The sincere and merciless response given by my nephew and his high school classmates in a sleepy, backwater town.
HOW ARE YOU
Somewhere, a brilliant idea pops into your head, the words come of their own accord, you can hardly take them all in, you immediately look for a pen and paper, you always carry at least three pens with you, you dig around in your pockets, can’t find a single one. You try to remember the phrases, you use tried-and-true mnemonic devices, taking the first letters or syllables from every word to forge a new keyword. You hurry home, dropping everything, chanting this word over the rosary of your mind. Right in front of your building, a neighbor stops you with that awful question “How are you?” and starts telling you some story, you open your mouth to say you’re in a terrible rush and at that moment the keyword flits out of your mouth like a fly and disappears into space as if it had never existed.
HERE’S HOW
I’d been feeling more and more foreign in this place over the past few years. I started going out only at night. As if at night the city regained something of its style, its legend. Perhaps late at night the shades of those who had lived here during the 1910s, ’20s, ’30s, and ’40s would come out. They would wander through their old haunts, banging into the newly built glass office buildings like sparrows that have accidentally flown into a room, looking for peace and quiet in the park in front of St. Sedmochislenitsi Church, strolling around the Pépinière, or hustling down Tsar Liberator Boulevard, passing by the other shades. I wanted to walk through that old Sofia like a shade among shades. At first I seemed to be succeeding. When I would stop by Yavorov’s house, sometimes I could hear a couple arguing from behind the dark windows. 1Once a window was lit up.
Lately the shades have left this city as well. This is a forsaken city, a city without a legend. And the more people pour into it during the day, the emptier it seems. Its own dead have abandoned it. And that is truly irreparable.
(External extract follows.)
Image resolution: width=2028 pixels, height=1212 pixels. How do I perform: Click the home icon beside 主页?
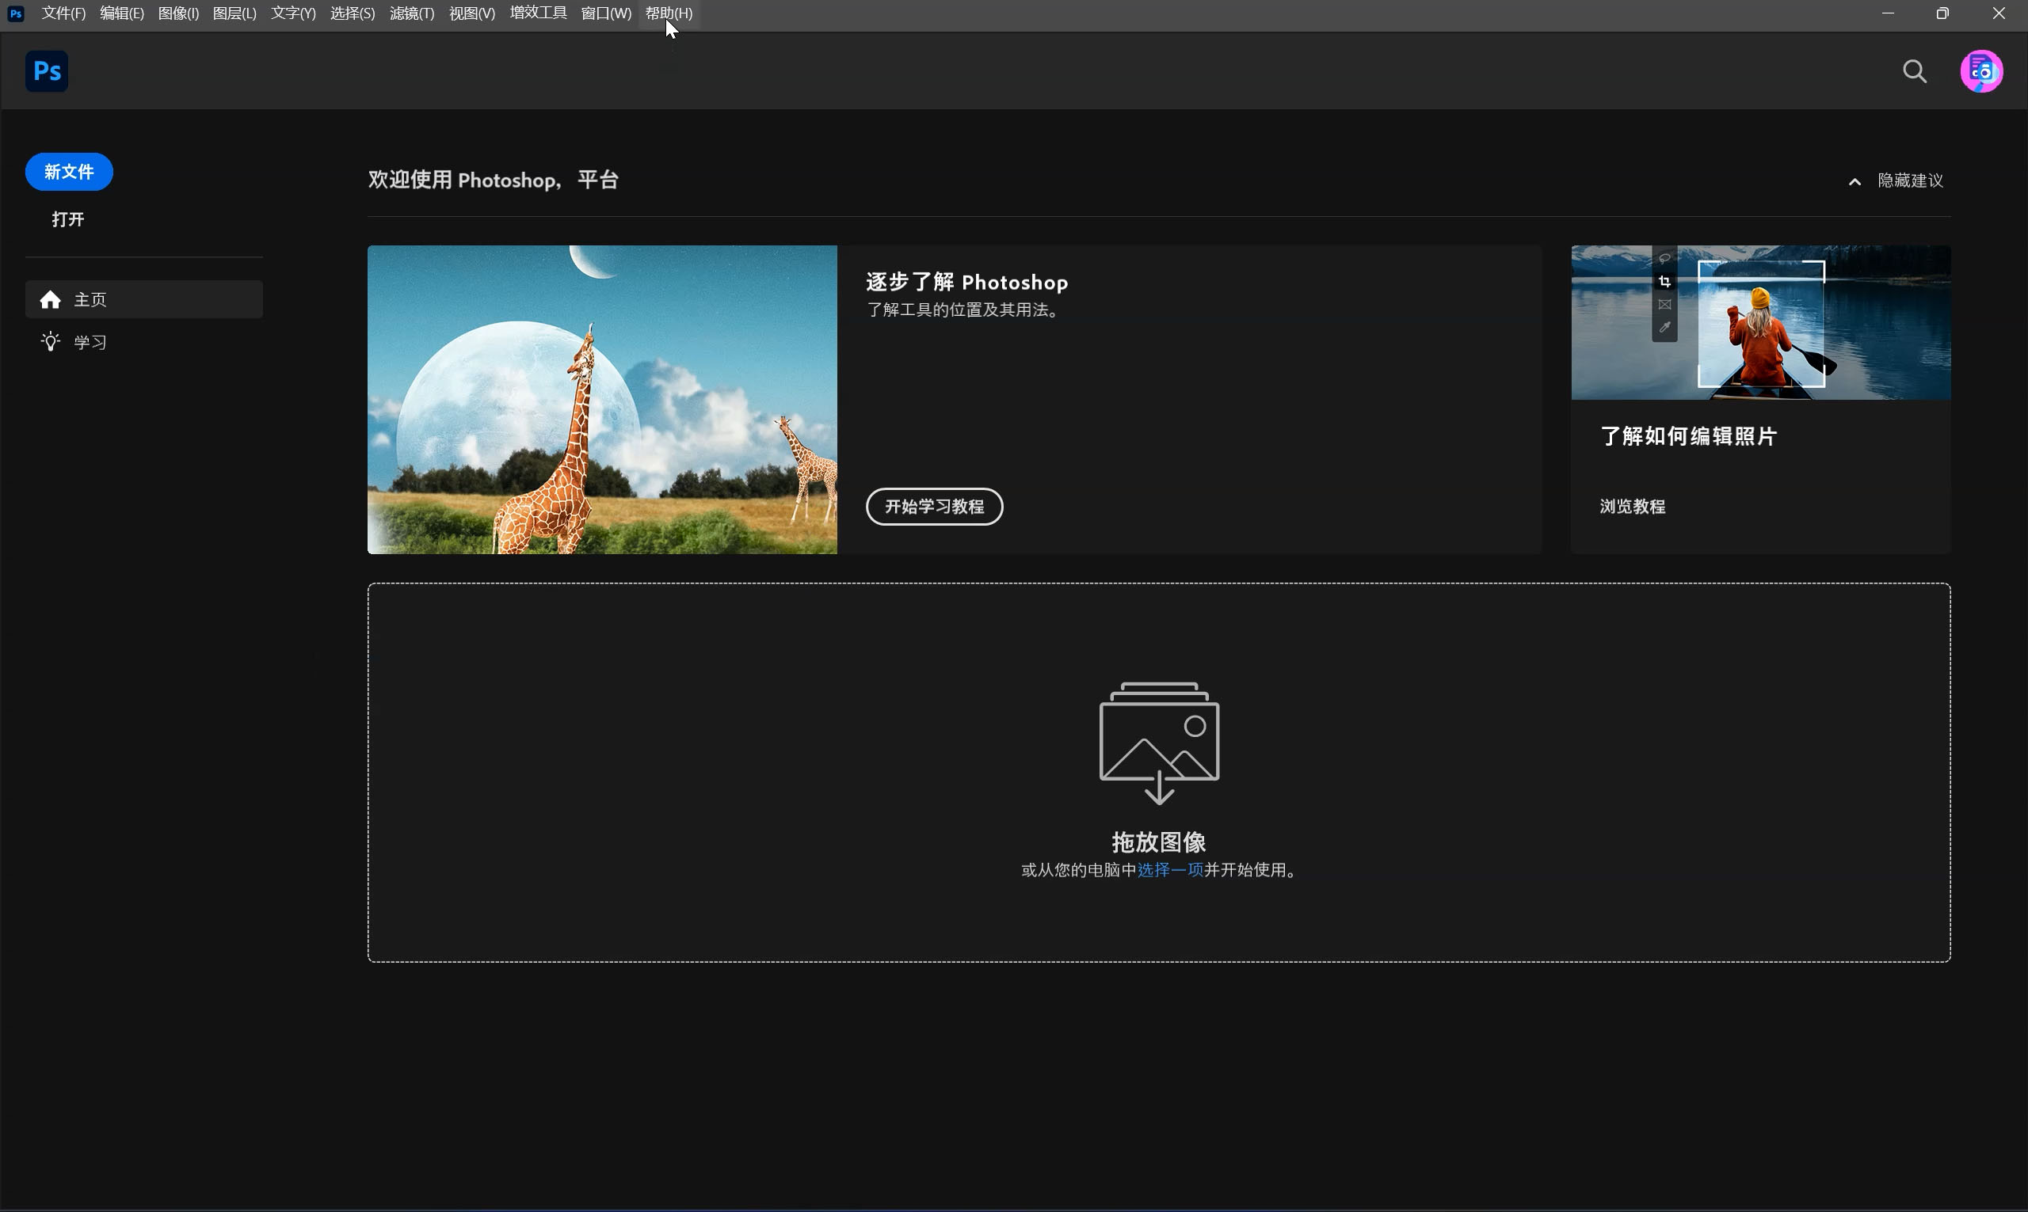click(51, 300)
One evening, as I was wandering through this dark, beat-up, deserted city, I stumbled across a fight. I had never seen one so close up before. They were wailing away on one another as only people in these parts can, crudely, with no sense of style. They were thrashing away, that’s the word for it, pummeling faces, about seven or eight young guys around twenty years old. I now realize that my only experience with fights is from movies and literature. And how different the picture actually is. It had nothing in common with the battle between Achilles and Hector. Nor with Rocky Balboa, nor with Jackie Chan, nor with De Niro in Raging Bull . Ugly stuff. Then one of them pulled out a knife. I knew I had to intervene, but I didn’t know how. I stepped out into the open and yelled something. Someone shouted at me to get the hell out of there and they kept fighting. Yes, I was scared, there were lots of them, they were young, strong, ferocious. Where are those snoozing cops when you need them? Then an idea occurred to me. I picked up a broken paving tile from the sidewalk and hurled it through the nearest shop window on the street. It was a cell phone store. The alarm started howling. The fight stopped instantly. They looked at me stunned that some dweeb had dared to interfere. I could read their minds, as if their bloodied heads were made of glass. Suddenly all of them were ready to jump on me. But they realized what I had actually just done, the alarm was shrieking and in less than a minute the strapping private security guards would show up, who, unlike the police, wouldn’t just sit back on their heels. They hadn’t totally lost their grip on reason, so both gangs quickly got out of there. Nevertheless, the guy with the knife made sure to jab me, just like that in passing, as he made his getaway. I managed to raise my arm to protect myself, so the knife struck a little below the elbow. Nothing serious. I sat there bleeding meekly in the warm June night, sitting on the sidewalk amid pools of other people’s blood, waiting for the security guards.